Page:
----------------
Comme nous pouvons le voir Simon Bolivar n’était pas le seul officier de haut rang engagé dans les guerres d’indépendance contre l’Espagne, pourtant il est celui qui symbolise le rêve PANAMARICAIN (dans sa partie méridionale évidemment).
Pourquoi ?
Simon Bolivar possédait une intelligence politique capable d’analyser les raisons de ses défaites et d’y remédier. Le 15 décembre 1812, Bolivar publie en Nouvelle-Grenade, le Manifeste de Carthagène dans lequel il demande à tous les pays hispano-américains de s’unir sous le même commandement pour accéder à l’indépendance. Il est à noter qu’à la suite de son entrée à Carracas en août 1813, le conseil de la ville le proclame Libertador le 14 octobre 1803.
En effet, en 1813 lors de leur première offensive contre les espagnols qualifiés de royalistes, les « républicains » de Bolivar ne parviennent pas à rallier la majorité de la population du vénézuéla, à savoir les 60% de Noirs ou de Mulâtres, les 18% d’indiens et la classe des petits blancs (péones). Et ce en raison du caractère oligarchique de la révolte « républicaine » qui est le fait des grandes familles Créoles vénézuéliennes plus soucieuses de chasser le pouvoir espagnol pour commercer librement que d’instaurer un nouvel ordre social plus juste. Comme Francisco Miranda avant lui, Simon Bolivar est victime de la QUESTION NOIRE habilement exploitée par les espagnols. Ces derniers, contre une promesse d’affranchissement enrôlent en masse des esclaves noirs, et de plus font appel à de redoutables cavaliers « les lianeros » qui sont des métis Noirs et indiens. Vaincu, une fois de plus, BOLIVAR s’exile et se réfugie à la Jamaïque avant de gagner Haïti le 24 décembre 1815, après avoir échappé à une tentative d’assassinat à Kingston.
Alexandre Pétion est le chef de l’ETAT Haïtien, il en est devenu le premier président après avoir chassé du pouvoir Christophe qui s’était proclamé roi dans le Nord de l’île. Entre le Blanc Créole Bolivar et le Mulâtre Petion, ce dernier détail a son importance, s’établit un lien d’amitié entre individus issu des classes sociales aisées. En effet, Petion est le fils d’un riche négociant du Bordelais et il a servi en qualité de capitaine d’artillerie dans l’armée française avant de rallier la révolution haïtienne. Comme Bolivar, il est imprégné de culture française et de l’universalisme du siècle des Lumières, en cela il se distingue de Dessalines et de Christophe, ses prédécesseurs qui privilégiaient le caractère ethnique de leur révolution et rêvaient de l’étendre aux autres pays où régnaient encore l’esclavage, d’instaurer un pouvoir noir dans la Caraïbe. Telle est la thèse défendue par Alain Yacou, professeur d’Histoire à l’Université Antilles-Guyane dans les années 1990.
----------------
Données disponibles:
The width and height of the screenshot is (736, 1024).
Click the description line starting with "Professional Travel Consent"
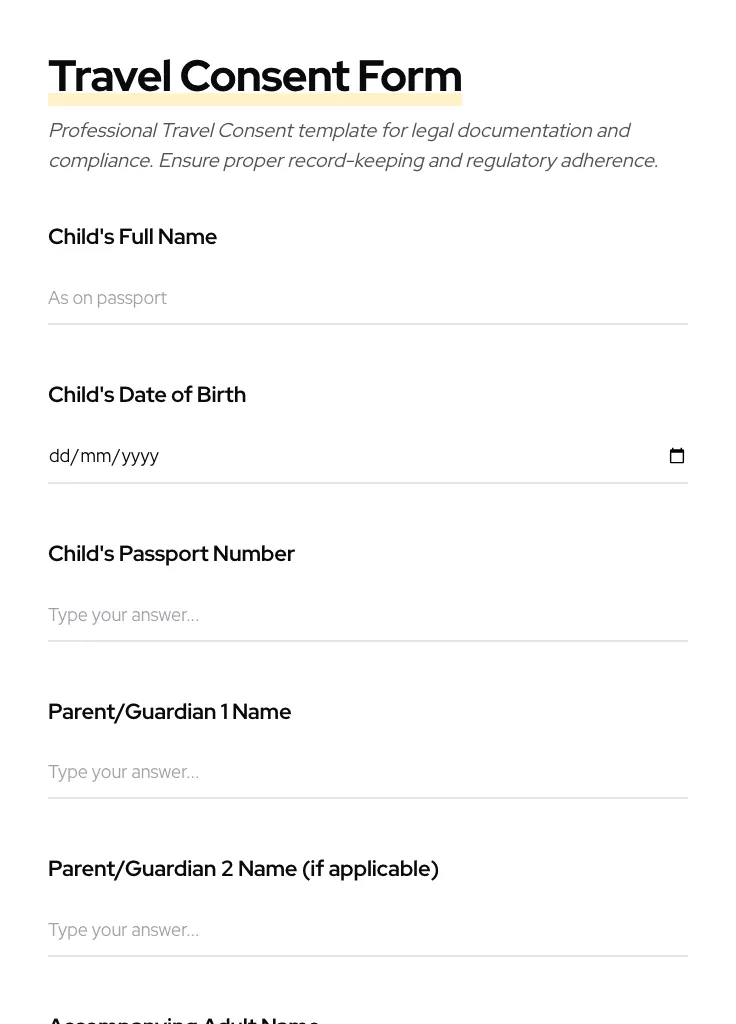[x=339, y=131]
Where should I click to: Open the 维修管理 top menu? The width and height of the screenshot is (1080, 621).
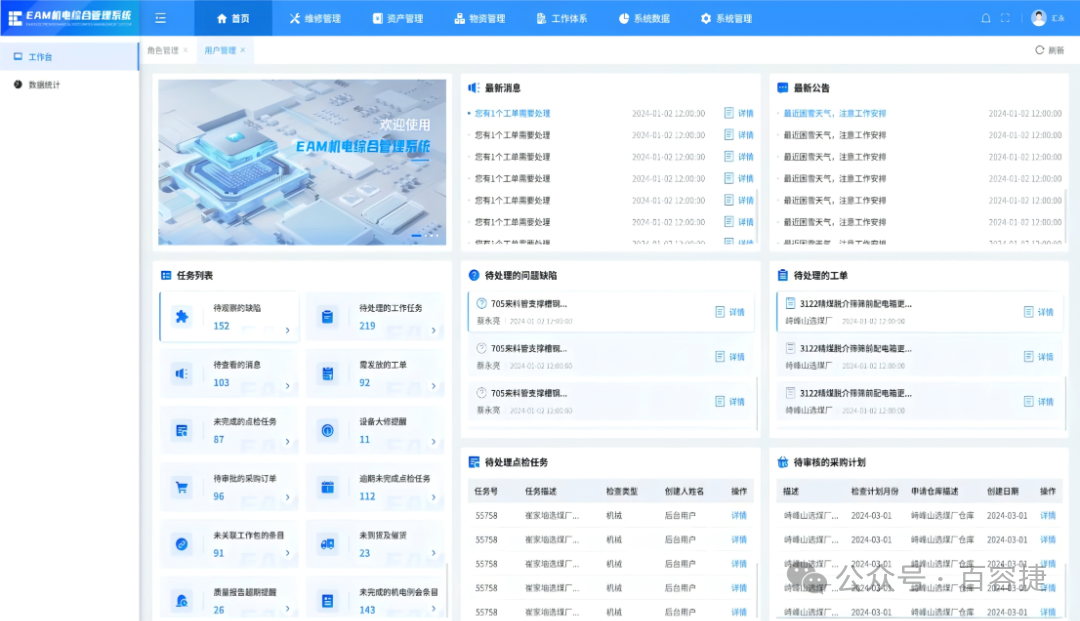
----------------
Défis:
**a)** Selon le texte sur Bolivar, pourquoi les « républicains » de Bolivar échouent-ils à gagner la majorité de la population du Venezuela en 1813 ? Répondez en une à trois phrases.
**b)** D'après le texte sur Bolivar, à quelle date Bolivar arrive-t-il en Haïti ?
**c)** Recopiez fidèlement tout le passage du texte sur Bolivar qui va de « Comme nous pouvons » jusqu'à « partie méridionale évidemment). ».

Réponses complètes:
**a)** Leur révolte a un caractère oligarchique. Elle est menée par les grandes familles créoles, qui veulent surtout chasser le pouvoir espagnol pour commercer librement plutôt que créer un ordre social plus juste. Les Espagnols exploitent aussi la question noire en enrôlant en masse des esclaves noirs contre une promesse d'affranchissement.

**b)** Le 24 décembre 1815.

**c)**
Comme nous pouvons le voir Simon Bolivar n’était pas le seul officier de haut rang engagé dans les guerres d’indépendance contre l’Espagne, pourtant il est celui qui symbolise le rêve PANAMARICAIN (dans sa partie méridionale évidemment).